(WASHINGTON) — Getting illicit pills is as easy as ordering food delivery through an app, the Drug Enforcement Administration warned Congress on Tuesday.
“We say all the time that the most dangerous place in the world right now is our homes because everyone has a smartphone, and within two or three … clicks on a smartphone, people are having pills delivered to their front doorstep like Uber Eats, like they get pizza delivered,” DEA Administrator Anne Milgram told a House Appropriations subcommittee on Tuesday.
“We’re losing 22 Americans, teenagers between the ages of 14 and 18, every single week right now” to illegal drug use, Milgram said. “So, this is a national tragedy.”
Milgram also noted that the DEA has been waiting for nearly a year for one of their work visas to be approved by the Mexican government so they can send personnel into the country to investigate the drug cartels that are running the illegal operations that are sending illicit pills to the U.S.
“We’ve been waiting eight months for one visa, and we know the cost of, of what that means for us in terms of our ability to get worked done,” Milgram told the subcommittee. “Every year in the United States, we’re losing more than 100,000 Americans. So time matters, and I couldn’t speak with enough urgency as to how important it is for us to get those 13 agents and intel analysts into the country.”
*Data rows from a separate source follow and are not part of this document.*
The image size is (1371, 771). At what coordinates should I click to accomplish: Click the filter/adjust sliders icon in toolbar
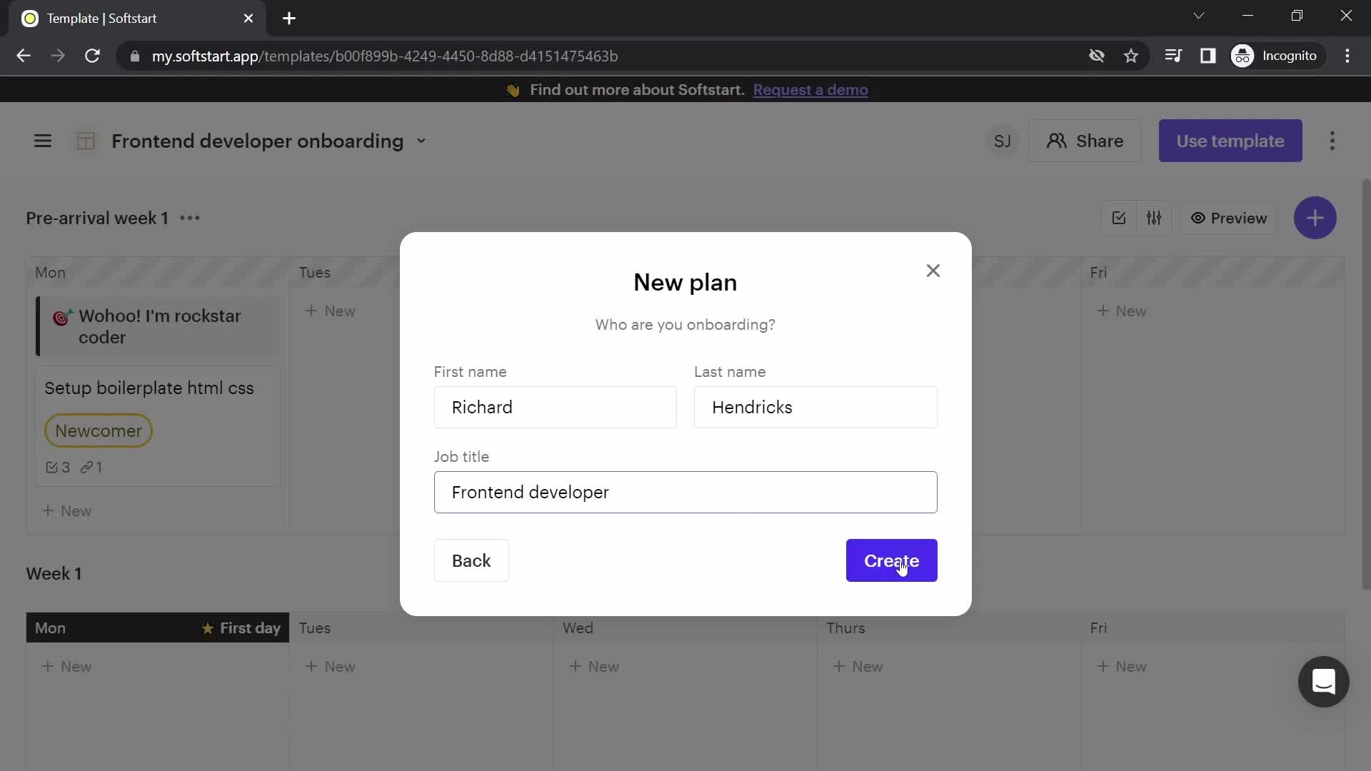(1155, 218)
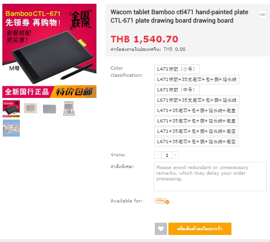The image size is (270, 242).
Task: Decrease quantity with the minus button
Action: [x=158, y=155]
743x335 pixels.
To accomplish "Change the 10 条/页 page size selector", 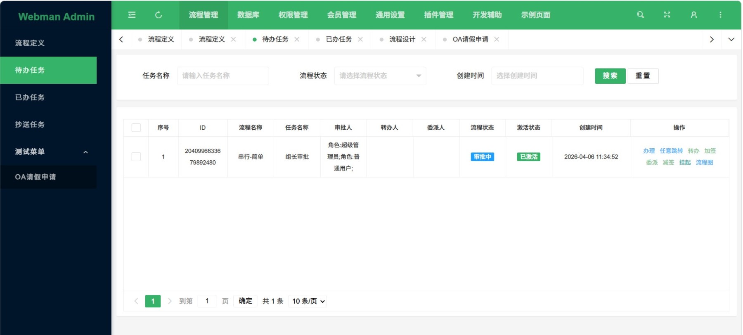I will click(308, 301).
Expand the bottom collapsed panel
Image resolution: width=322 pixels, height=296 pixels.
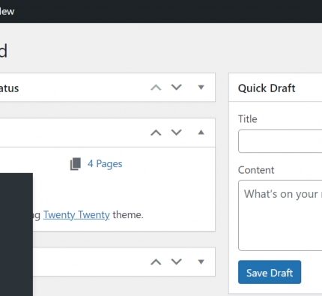tap(201, 262)
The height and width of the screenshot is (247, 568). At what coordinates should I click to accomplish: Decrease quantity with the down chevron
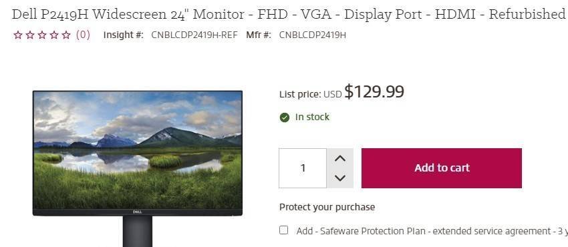(x=339, y=178)
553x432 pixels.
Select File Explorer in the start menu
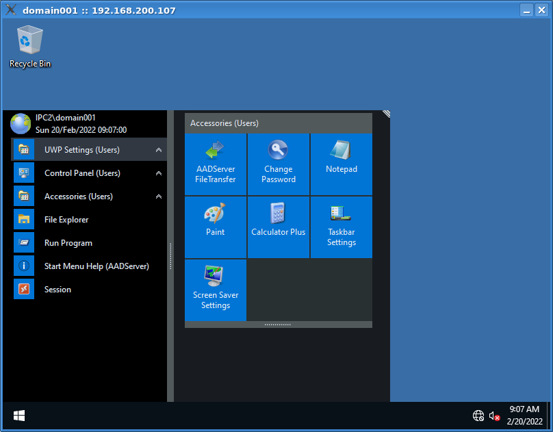coord(66,220)
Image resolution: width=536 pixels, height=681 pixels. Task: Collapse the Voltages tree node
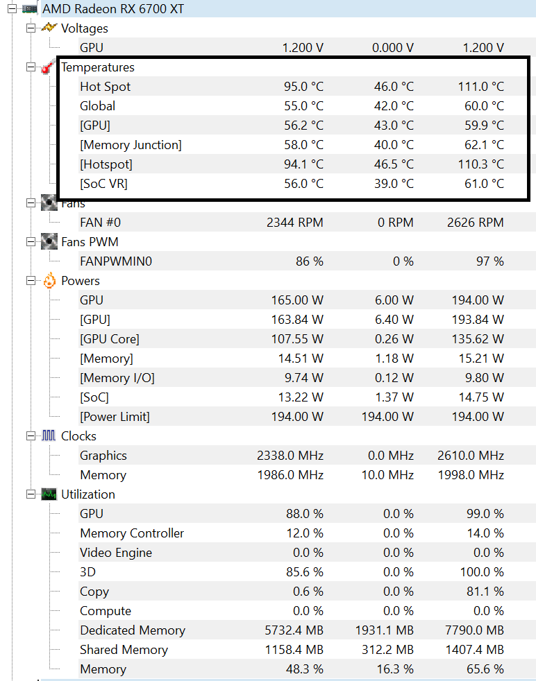31,28
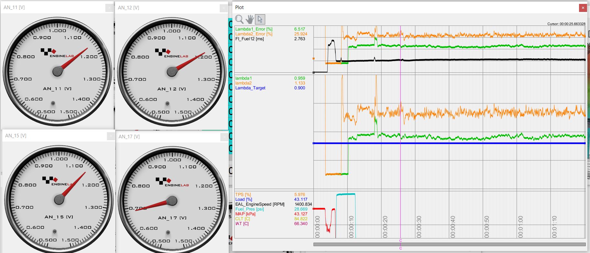The width and height of the screenshot is (590, 253).
Task: Close the AN_17 [V] gauge window
Action: pos(224,137)
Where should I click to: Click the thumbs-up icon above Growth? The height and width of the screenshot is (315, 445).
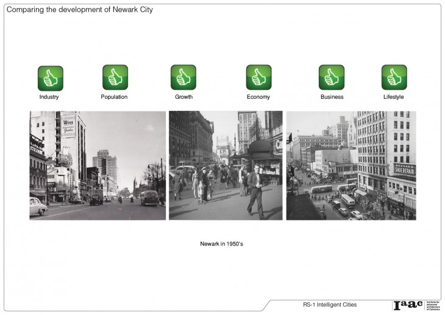click(x=183, y=77)
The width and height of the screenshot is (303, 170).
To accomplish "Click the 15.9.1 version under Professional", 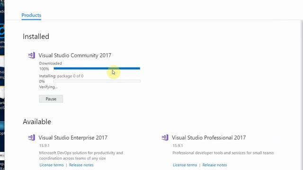I will pos(178,145).
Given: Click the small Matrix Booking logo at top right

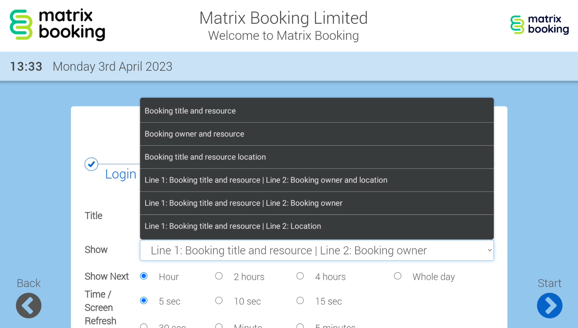Looking at the screenshot, I should coord(539,25).
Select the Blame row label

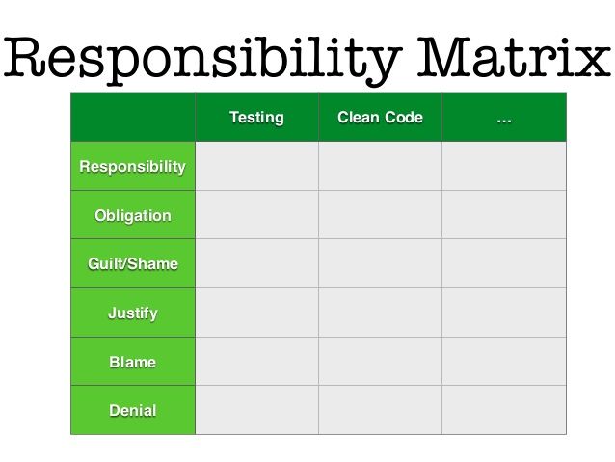pyautogui.click(x=133, y=361)
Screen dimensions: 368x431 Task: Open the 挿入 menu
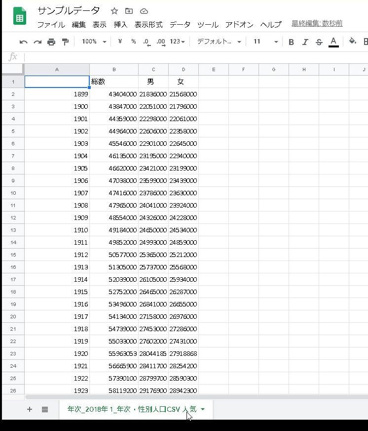coord(120,24)
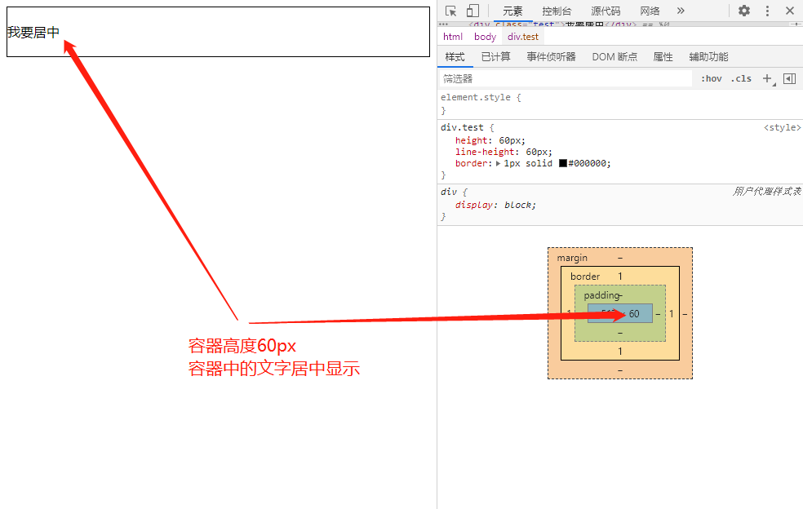Click the more tabs ellipsis above breadcrumbs
This screenshot has width=803, height=509.
(444, 24)
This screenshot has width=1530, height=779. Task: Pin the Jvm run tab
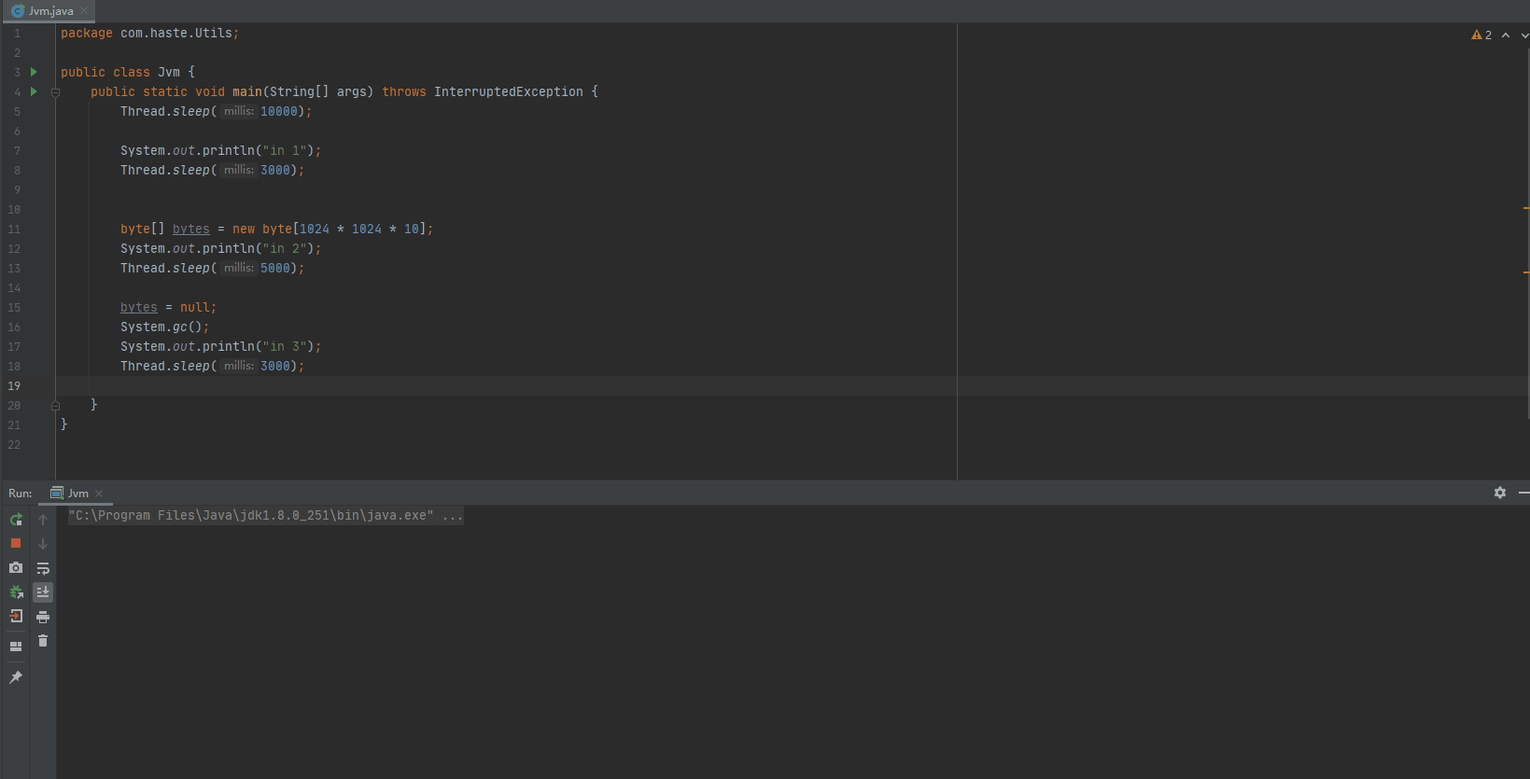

The visas would make it easier for DEA agents and analysts who are investigating drug cartels, she said.
“The men and women of DEA are working nonstop to defeat those cartels,” she said. “And we shouldn’t ask them to work under difficult circumstances, but they do and they’re incredibly effective.”
Milgram said the DEA currently has 2,000 active investigations into the Sinaloa and Jalisco cartels, including money laundering and precursor chemical investigations.
Seven out of ten illicitly made pills contain some form of fentanyl, which is killing thousands of Americans each year, Milgram said. She also noted that last year, the DEA seized 79 million fake pills and 12,000 pounds of powder fentanyl.
Milgram asked Congress for more funds so that the DEA can invest in more resources to stop illicit drugs from entering the U.S.